Principle and Protocol of Bradford Method
Coomassie Brilliant Blue G-250 method is a complex method combining colorimetry and pigment method. It is simple, fast, highly sensitive and stable. It is a commonly used method. Through this experiment, learn the principle of protein content determination by Coomassie Brilliant Blue G-250 method, and understand the structure, principle and application of spectrophotometer in colorimetry.
Coomassie Brilliant Blue G-250 is an organic dye, which is brown in free state. It becomes blue when combined with basic amino acids (especially arginine) and aromatic amino acid residues of proteins in dilute acid solution, and its maximum absorption wavelength changes from 465nm to 595nm. Protein content is 0-1000 μ Within the range of g, the absorbance of protein and pigment conjugate at 595nm is in direct proportion to the protein content, in accordance with Beer's law. The protein mass combined with the dye can be obtained by measuring the increase of light absorption at 595nm. Therefore, the advantages of this method are simple, rapid, less interference and high sensitivity.
1. Main Instruments and Equipment
Micropipette, ultraviolet visible spectrophotometer, quartz cuvette, balance.
2. Experimental Materials
Protein samples extracted by various methods.
3. Main reagents
Sample solution*1
Protein standard solution (1mg/mL): accurately weigh 10mg of bovine serum albumin and prepare 1mg/mL with 10mL of sample solution.
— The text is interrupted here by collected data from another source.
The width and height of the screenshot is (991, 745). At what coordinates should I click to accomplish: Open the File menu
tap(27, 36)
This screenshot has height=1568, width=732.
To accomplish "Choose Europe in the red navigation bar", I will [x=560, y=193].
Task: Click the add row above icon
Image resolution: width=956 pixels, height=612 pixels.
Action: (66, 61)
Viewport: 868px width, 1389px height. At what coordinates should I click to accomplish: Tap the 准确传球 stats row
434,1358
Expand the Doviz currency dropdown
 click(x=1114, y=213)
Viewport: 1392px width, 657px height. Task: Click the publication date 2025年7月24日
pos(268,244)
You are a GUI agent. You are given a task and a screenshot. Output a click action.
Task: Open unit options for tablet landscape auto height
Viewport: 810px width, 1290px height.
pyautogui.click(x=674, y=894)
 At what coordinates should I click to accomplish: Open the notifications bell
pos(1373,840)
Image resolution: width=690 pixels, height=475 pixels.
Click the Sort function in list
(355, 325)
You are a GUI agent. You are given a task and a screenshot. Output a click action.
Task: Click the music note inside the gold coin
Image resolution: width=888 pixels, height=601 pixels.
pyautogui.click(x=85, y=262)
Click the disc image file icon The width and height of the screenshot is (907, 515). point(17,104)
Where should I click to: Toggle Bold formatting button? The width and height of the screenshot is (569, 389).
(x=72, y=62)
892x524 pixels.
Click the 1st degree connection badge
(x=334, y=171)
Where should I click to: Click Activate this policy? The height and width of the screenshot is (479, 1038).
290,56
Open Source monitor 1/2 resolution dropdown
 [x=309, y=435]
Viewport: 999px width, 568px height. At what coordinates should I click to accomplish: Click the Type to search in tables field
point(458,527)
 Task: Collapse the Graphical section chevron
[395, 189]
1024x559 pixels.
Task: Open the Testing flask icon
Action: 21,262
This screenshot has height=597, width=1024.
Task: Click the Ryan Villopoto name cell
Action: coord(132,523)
Coomassie brilliant blue G-250 protein reagent: weigh 100 mg of Coomassie brilliant blue G-250, dissolve it in 50 mL of 90% ethanol, add 100 mL of 85% phosphoric acid, and finally dilute it to 1000 mL*2 with distilled water.
1. Standard Curve Method
(1) Take 7 tubes and add reagents according to Table 2-1-2
Table 2-1-2 Preparation of Protein Standard Curve*3
| Reagent | Test tube number | ||||||
| 1 | 2 | 3 | 4 | 5 | 6 | 7 | |
| Standard solution /mL | - | 0.01 | 0.02 | 0.04 | 0.06 | 0.08 | 0.1 |
| Sample solution /mL | 0.1 | 0.09 | 0.08 | 0.06 | 0.04 | 0.02 | - |
| Protein concentration mass /(mg/mL) | - | 0.1 | 0.2 | 0.4 | 0.6 | 0.8 | 1.0 |
Figure 2-1-2 Standard Curve of Coomassie Brilliant Blue Dyeing Method
(2) Add 3.0 mL Coomassie Brilliant Blue G-250 protein reagent into each test tube, mix well and place for 2 min, and then conduct colorimetric determination*4 at 595nm wavelength. The standard curve is drawn with the mass concentration of protein (mg/mL) as the abscissa and the absorbance as the ordinate (Fig. 2-1-2).
2. Determination of Protein Content in Samples
Take 10μL of protein sample to be tested, add 90μL of sample solution for dilution (the mass concentration should be within the range of protein standard curve), add 3.0mL of Coomassie Brilliant Blue G-250 protein reagent, mix it well and place it for 2 min, then measure the absorbance value*5 at the wavelength of 595 nm, find out the protein mass concentration according to the standard curve, and multiply it by the dilution multiple to obtain the true mass concentration of protein sample to be tested.
1. Note that after adding Coomassie brilliant blue G-250 protein reagent, the colorimetry should be completed within 1h. It is better to measure the light absorption within 5-20min after the reagent is added, because the complex is most stable during this period.
2. In the determination, a small part of the protein dye complex will be adsorbed on the cuvette wall, but the adsorption amount of this complex can be ignored. After the determination, wash the blue cuvette with ethanol.
3. The Coomassie brilliant blue method is simple, easy to dry, uses less reagents and is easy to prepare color reagents. Few interfering substances, such as sugar, buffer, reducing agent and complexing agent, do not affect the color development. The disadvantage of this method is that because the contents of arginine and aromatic amino acids in various proteins are different, there will be large deviation when it is used for the determination of different proteins.
* 1 This can be distilled water, protein buffer solution or salt solution. Depending on the sample dissolution solution.
* 2 This solution can be left for 1 month at room temperature.
* 3 Standard solution preparation.
* 4 The colorimetry should be completed within 1h.
* 5 Avoid bubbles when homogenizing, which have an effect on the absorbance.